Wednesday, October 21
“Summer ends now, now
barbarous in beauty the stooks arise around”
Getting ready for a rainy day — each day a little shorter and the sun a little lower in the sky, sunrise a little farther to the south. This is a season when how far north or south one lives can get our attention. I love it that we have a large open space in the northeast corner of the McNichols Campus and that McNichols Road (aka 6 Mile) makes our northern boundary a true east-west survey line, keyed to 8 Mile Road (which dates to the 1789 Northwest Territory survey mapping project). All that makes it easier to locate this campus against the majestic march of sunrise all through the year, and can remind us, too, that Detroit has been around a while. Do I go a little nuts in autumn? Sure do. You?

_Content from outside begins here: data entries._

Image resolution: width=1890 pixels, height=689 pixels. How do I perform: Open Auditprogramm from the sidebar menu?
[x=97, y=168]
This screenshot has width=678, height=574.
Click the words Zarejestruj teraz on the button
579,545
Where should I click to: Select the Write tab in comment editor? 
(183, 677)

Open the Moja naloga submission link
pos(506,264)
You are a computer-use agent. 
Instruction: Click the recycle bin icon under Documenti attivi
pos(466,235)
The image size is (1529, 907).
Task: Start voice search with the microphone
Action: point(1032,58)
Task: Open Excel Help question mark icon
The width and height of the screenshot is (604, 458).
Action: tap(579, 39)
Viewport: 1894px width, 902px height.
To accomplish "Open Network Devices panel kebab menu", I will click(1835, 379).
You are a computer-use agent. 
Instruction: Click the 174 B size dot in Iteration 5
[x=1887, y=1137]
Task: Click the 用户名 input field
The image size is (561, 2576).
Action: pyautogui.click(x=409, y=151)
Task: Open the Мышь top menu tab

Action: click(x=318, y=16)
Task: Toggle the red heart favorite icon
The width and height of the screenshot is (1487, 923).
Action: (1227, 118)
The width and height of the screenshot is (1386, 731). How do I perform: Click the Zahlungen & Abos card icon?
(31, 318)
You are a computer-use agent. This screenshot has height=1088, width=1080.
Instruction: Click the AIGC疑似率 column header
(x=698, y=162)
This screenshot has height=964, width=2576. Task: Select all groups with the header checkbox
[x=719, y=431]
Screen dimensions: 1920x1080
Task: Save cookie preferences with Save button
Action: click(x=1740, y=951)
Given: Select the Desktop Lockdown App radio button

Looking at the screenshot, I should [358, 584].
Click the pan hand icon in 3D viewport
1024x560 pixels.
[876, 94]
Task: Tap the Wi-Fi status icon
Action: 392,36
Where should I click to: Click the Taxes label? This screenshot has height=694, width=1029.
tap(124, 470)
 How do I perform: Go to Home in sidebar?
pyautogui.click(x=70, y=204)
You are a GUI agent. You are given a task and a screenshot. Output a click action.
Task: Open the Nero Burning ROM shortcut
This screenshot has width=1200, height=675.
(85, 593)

19th century Jesuit poet, Gerard Manley Hopkins, loved autumn also (see today’s poem just below). Even more than most great poets, GMH rewards investment in the sounds of his language. Best to read out loud, with pauses, several times and, maybe, enjoy the sky?
p.s. for a working definition of “stooks” see the caption below the harvest field after Hopkins’ poem.
Have a blest day,
Today’s post — “Hurrahing in The Harvest”
Summer ends now; now, barbarous in beauty, the stooks arise
Around; up above, what wind-walks! what lovely behaviour
Of silk-sack clouds! has wilder, wilful-wavier
Meal-drift moulded ever and melted across skies?
I walk, I lift up, I lift up heart, eyes,
Down all that glory in the heavens to glean our Saviour;
And, éyes, heárt, what looks, what lips yet gave you a
Rapturous love’s greeting of realer, of rounder replies?
And the azurous hung hills are his world-wielding shoulder
Majestic—as a stallion stalwart, very-violet-sweet!—
These things, these things were here and but the beholder
Wanting; which two when they once meet,
The heart rears wings bold and bolder
And hurls for him, O half hurls earth for him off under his feet.
“ . . . now, barbarous in beauty, the stooks arise
Around . . .”
“stooks” = “a group of sheaves of grain stood on end in a field.”